Naquele dia, ninguém soube quem deu pouso ao Pescador na cabana. Nem mesmo Criolo. Mas, encomendou à alma do finado Zé Ramiro que tomasse o corpo do perdido náufrago, para lhe pôr os pés na ilha. E assim, se fez.
O defunto - por precaução, ou vadiagem, ou mesmo ruindade - voltou contra o seu próprio benfeitor um sortilégio em que para furtar-se a qualquer contrafeita de seus pedidos malfazejos, ao negro encantaria. E o negro aluou.
Se o espírito de Zé Ramiro vingou a contento ou não na pele do desaparecido náufrago, de sua feita pouco se sabe. A língua do povo diz que não: “o Pescador não se deixa levar”, dizem. As conversas com o quilombola mais tarde eternizadas em estórias que se espalharam por toda a ilha, parece também, dizem que não. Mas, o negro caducou.
Fato foi que, deu-se, porém, à chegada do Pescador na ilha encantada, território das baleias - únicos seres animais a reconhecê-lo em sua ancestralidade, e pôr nele os olhos - uma maldição que o acompanhou por onde fosse. A mesma cunhou na sua morte as condições para sua salvação e destino. Assim, sentenciava-se: só ser visto por puros e crédulos de coração, até o último dia de sua vida terrena. A exceção se daria exatamente nesse último dia de vida. Quando expirasse o ar de seus pulmões. Aí a maldição falhava. E todos o veriam.
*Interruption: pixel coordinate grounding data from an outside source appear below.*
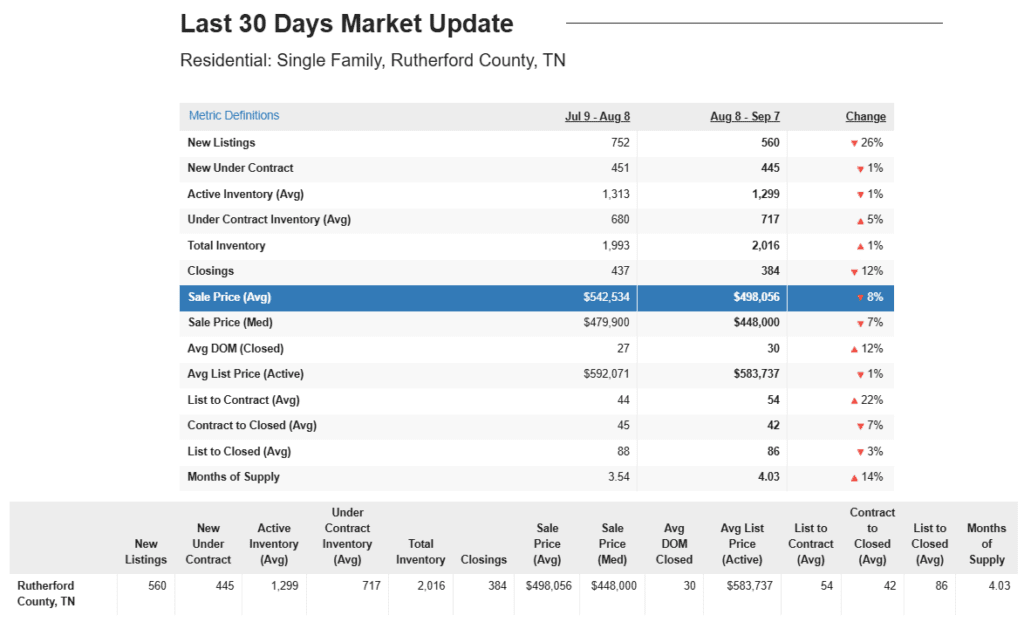
Task: Click the up arrow beside List to Contract 22%
Action: (854, 401)
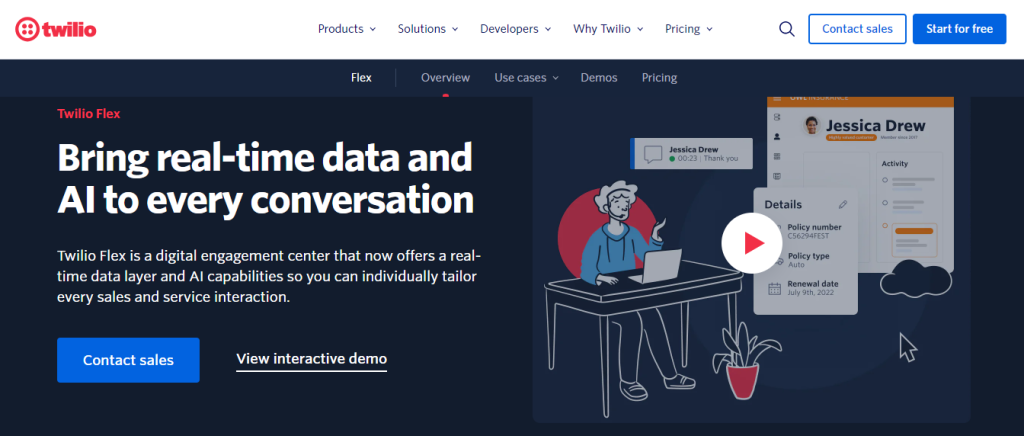
Task: Click the chat bubble icon beside Jessica Drew
Action: (x=653, y=154)
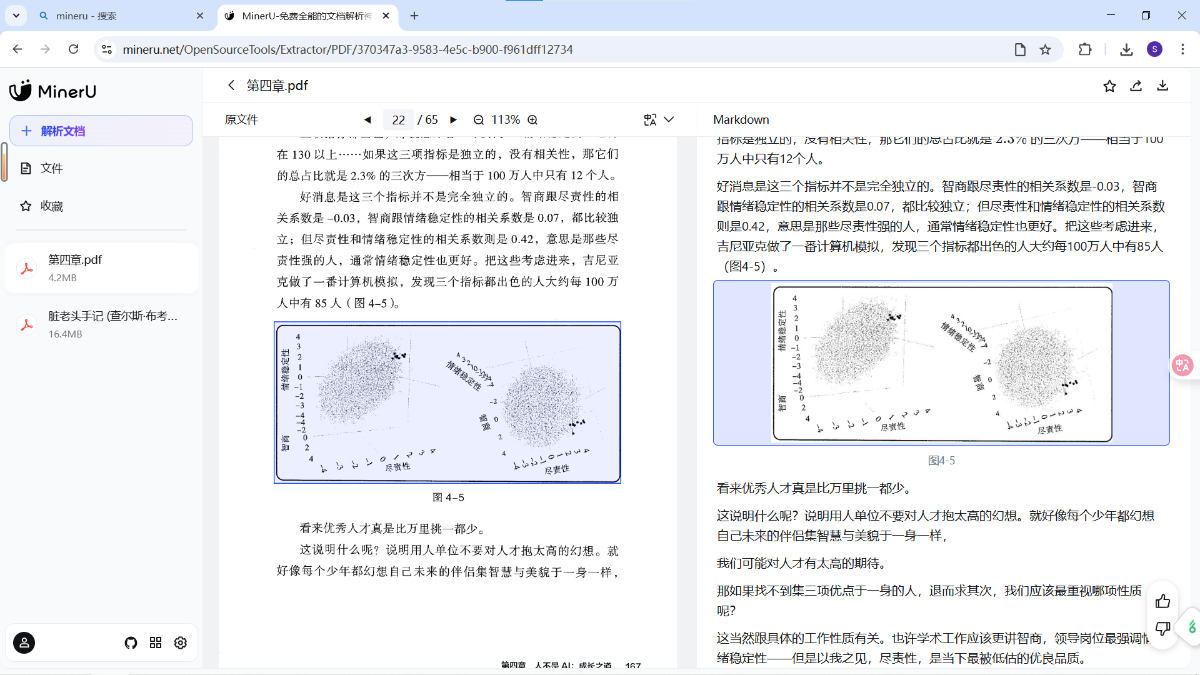Screen dimensions: 1200x675
Task: Zoom in on the PDF page
Action: [x=533, y=120]
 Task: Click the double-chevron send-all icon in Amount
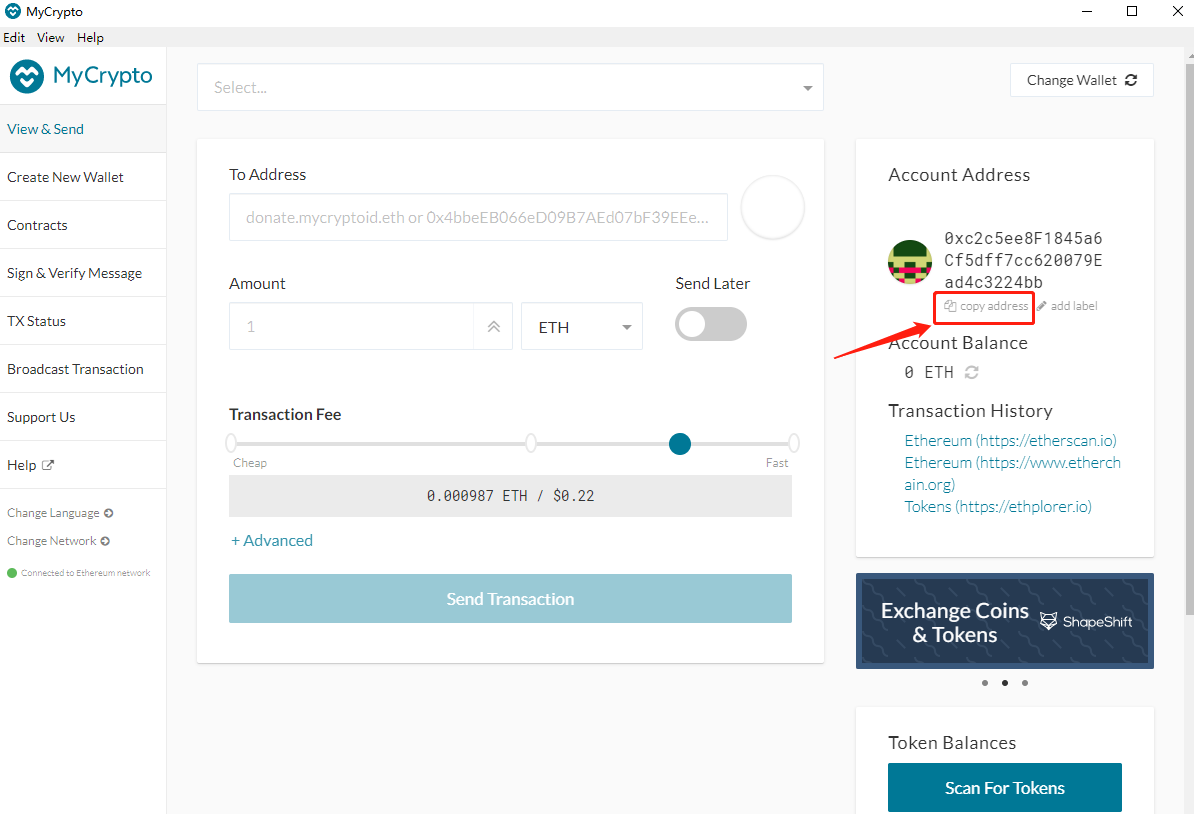pos(493,327)
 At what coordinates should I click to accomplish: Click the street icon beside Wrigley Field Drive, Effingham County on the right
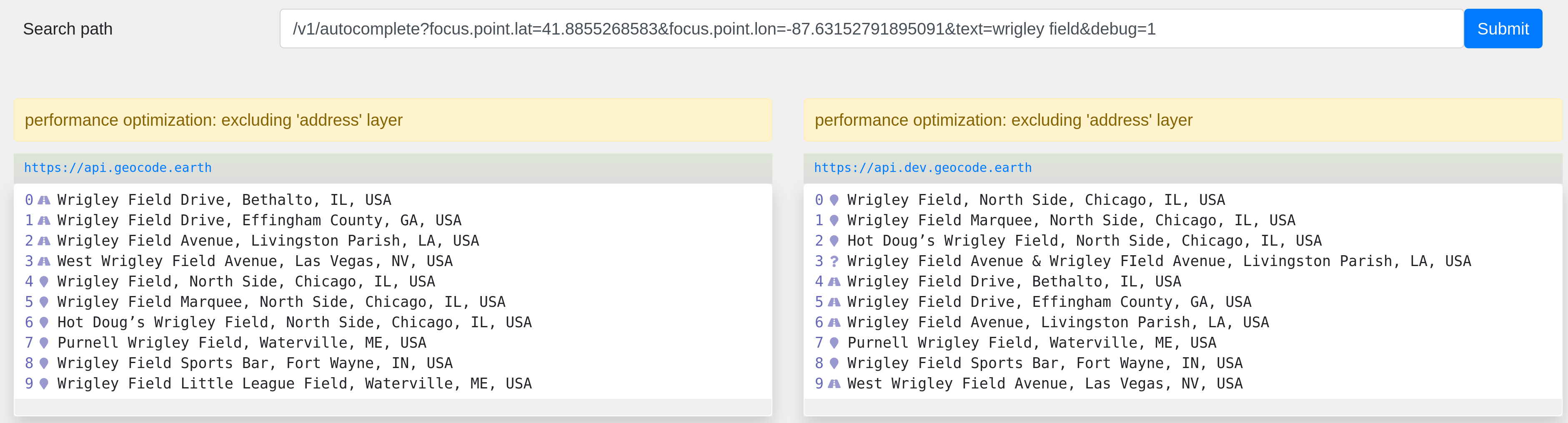(834, 302)

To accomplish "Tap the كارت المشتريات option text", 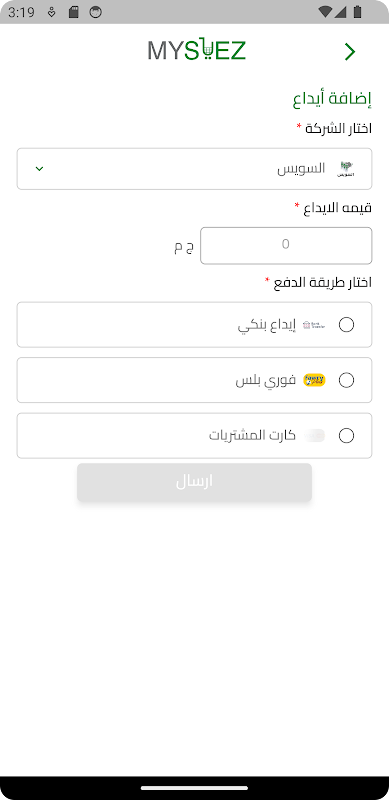I will click(x=252, y=436).
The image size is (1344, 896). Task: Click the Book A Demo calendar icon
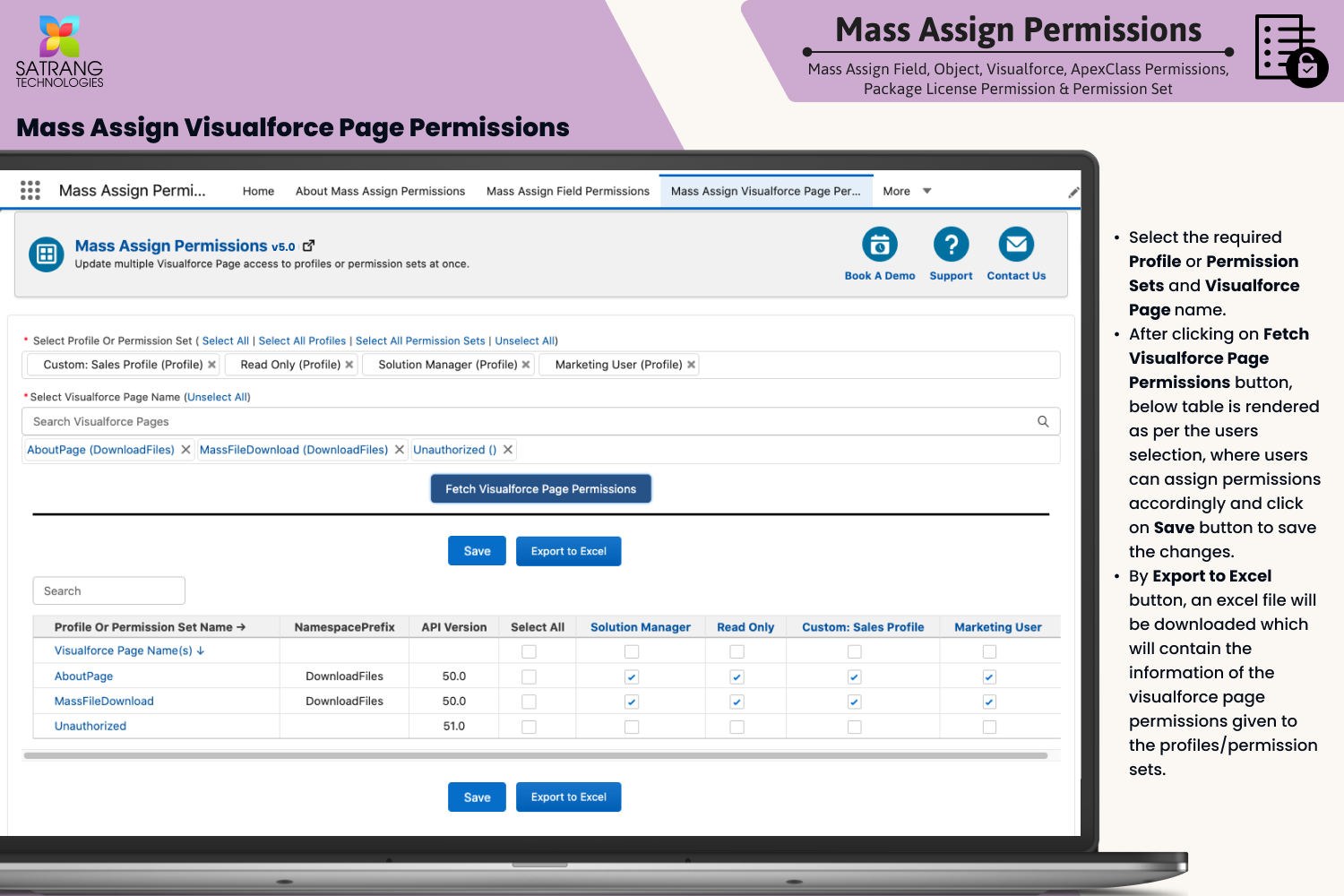click(879, 245)
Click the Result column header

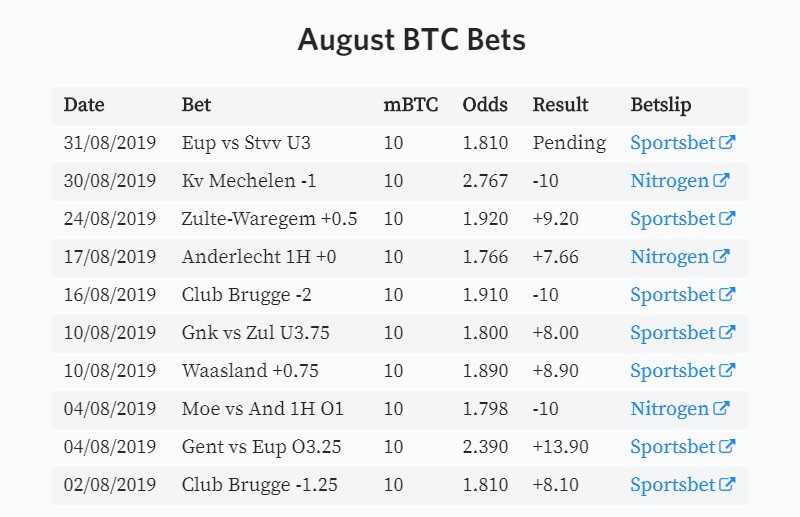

Pois bem, o único a pôr-lhe os olhos quando chegou à ilha foi Criolo. Aluado, que já era. A cigana também, mas não sabia. A barreira da comunicação aparentemente intransponível entre o Pescador e o negro foi transcendida milagrosamente ao longo de imerso e intenso convívio, à espreita da vida local. Com ele Criolo tinha longas conversas desse e do outro mundo, o dos mortos. E o de onde viera o Pescador. E o de onde não se sabia onde ia se dar, o enigmático mundo vindouro. Entre ambos os amigos, desafiavam-se as leis e noções pré-estabelecidas. Mas, o Pescador pouco falava de si. Mantinha segredo de seus medos, traumas e feridas.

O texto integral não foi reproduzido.